# Perl question - need LWP.pm



## ksignorini (Sep 18, 2002)

I am trying to run a small Perl script that requires LWP.pm to be installed (which I don't think it is) on Jaguar.

How would I got about installing this module?  Can I install all of the libwww-perl stuff from here (http://www.linpro.no/lwp/) and if so, which version?

I am new to Perl so I don't know anything about what I have to do to get this running.  Please be specific with instructions if you can help me.

Thanks so much,
Kent!


----------



## kwalker (Sep 18, 2002)

It's probably easiest to use the CPAN module to install LWP and other modules.  Start by typing 'sudo perl -MCPAN -eshell' in the terminal.  Then 'install LWP' at the CPAN prompt.  You might want to read the CPAN section of http://developer.apple.com/internet/macosx/perl.html first.


----------



## ksignorini (Sep 18, 2002)

Thanks so much.

I will try that.

Kent!


----------



## ksignorini (Sep 18, 2002)

I get an error that MIRRORED.BY cannot be downloaded and then the CPAN access stops.
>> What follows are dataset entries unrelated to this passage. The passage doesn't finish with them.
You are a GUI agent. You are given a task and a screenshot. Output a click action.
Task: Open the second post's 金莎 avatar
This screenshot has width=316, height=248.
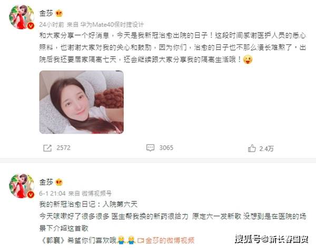[x=22, y=186]
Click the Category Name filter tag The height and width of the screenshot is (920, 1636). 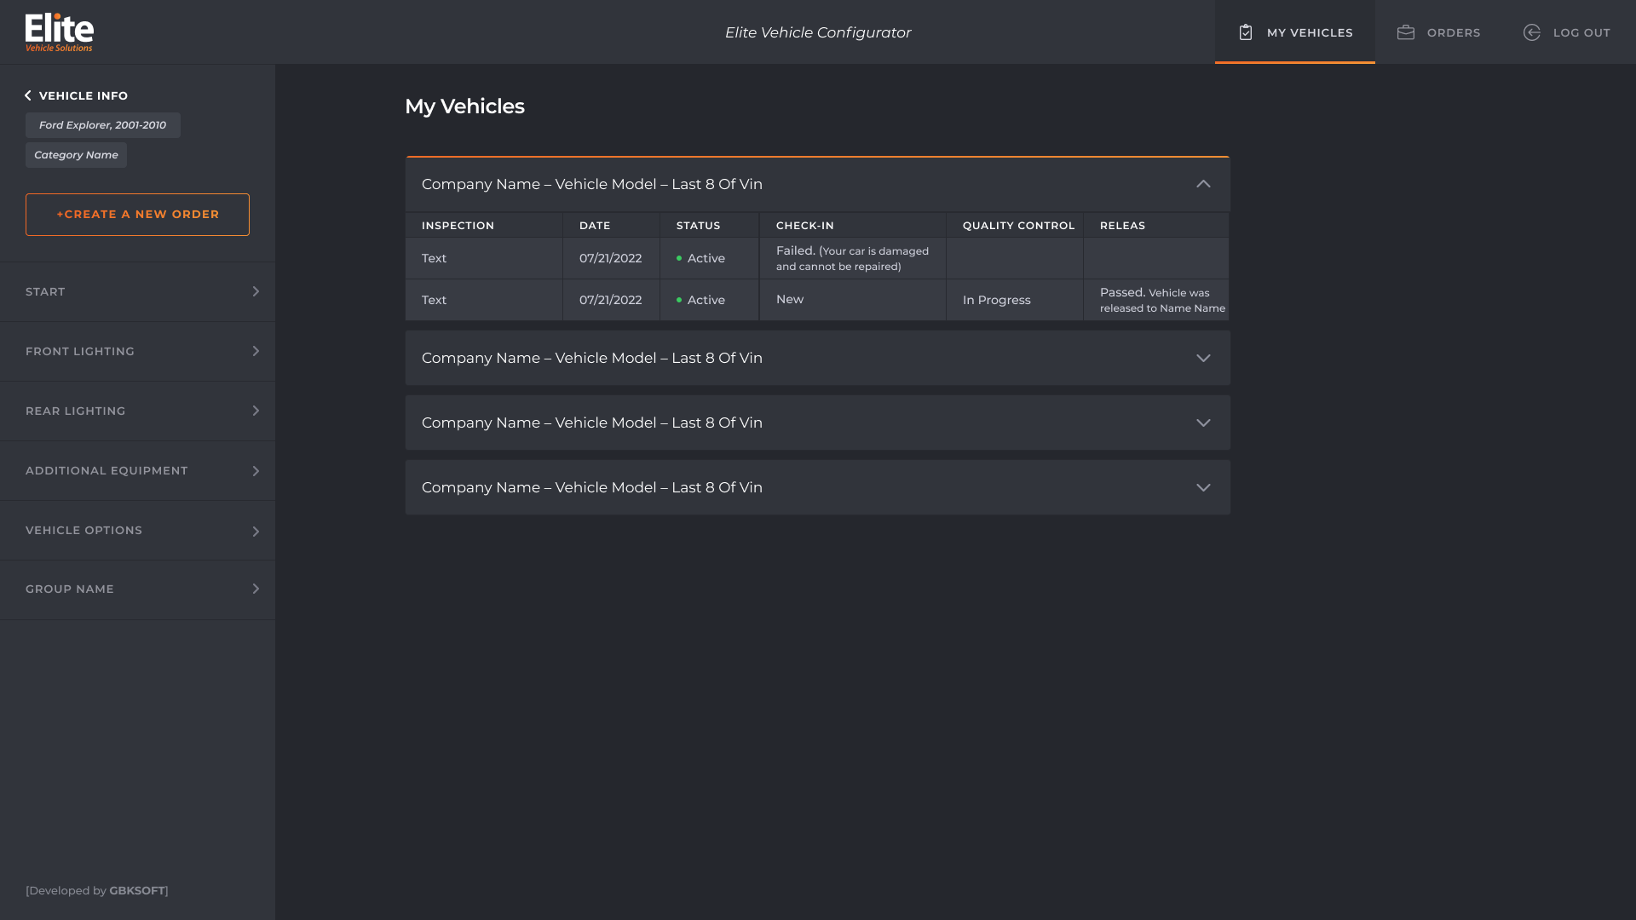(x=75, y=154)
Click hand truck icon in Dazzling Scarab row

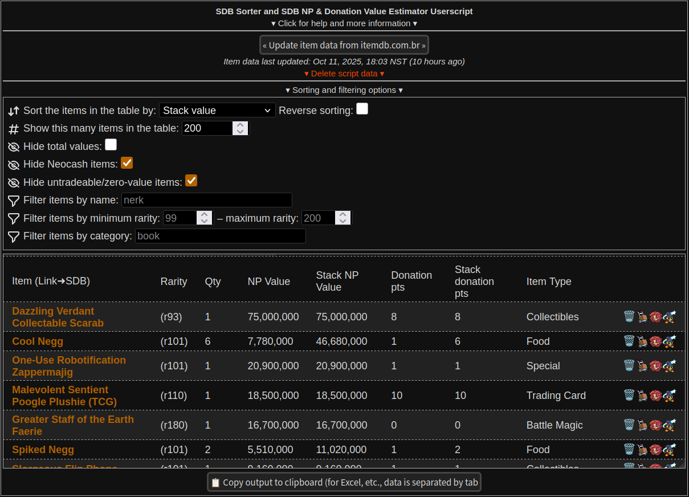pyautogui.click(x=642, y=316)
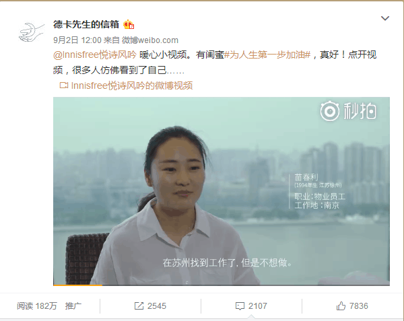The width and height of the screenshot is (404, 321).
Task: Click the 阅读 182万 read count
Action: [37, 306]
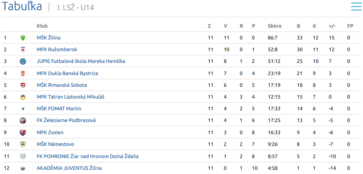The image size is (363, 174).
Task: Click the JUPIE Futbalová škola crest icon
Action: click(x=23, y=62)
The final few lines of the ftp for finding the MIRRORED.BY file looks like this:

230-
230 Guest login ok, access restrictions apply.
Remote system type is UNIX.
Using binary mode to transfer files.
usage: lcd [local-directory]
250 CWD command successful.
250 CWD command successful.
250-Please read the file README
250-  it was last modified on Sun May 26 14:04:56 2002 - 115 days ago
250-Please read the file README.html
250-  it was last modified on Fri Aug 30 13:52:18 2002 - 19 days ago
250 CWD command successful.
200 Type set to I.
local: MIRRORED.BY remote: MIRRORED.BY
500 'EPSV': command not understood.
227 Entering Passive Mode (142,132,1,82,181,76)
150 Opening BINARY mode data connection for MIRRORED.BY (119296 bytes).
100% |*************************************|   116 KB   71.16 KB/s    00:00 ETA
226 Transfer complete.
119296 bytes received in 00:01 (67.89 KB/s)
221-You have transferred 119296 bytes in 1 files.
221-Total traffic for this session was 121660 bytes in 1 transfers.
221-Thank you for using the FTP service on theoryx5.uwinnipeg.ca.
221 Goodbye.
Bad luck... Still failed!
Can't access URL ftp://ftp.perl.org/pub/CPAN/MIRRORED.BY.

Please check, if the URLs I found in your configuration file () are valid.
The urllist can be edited. E.g. with ``o conf urllist push ftp://myurl/''

Cannot fetch MIRRORED.BY

You have no
  I'm trying to fetch one
Usage: ->localize(cpan_file,as_local_file[,3]) at /System/Library/Perl/CPAN/FirstTime.pm line 369


I just used the default answers for the questions about accessing CPAN.

Any idea how to fix this?

Thanks,
Kent!


----------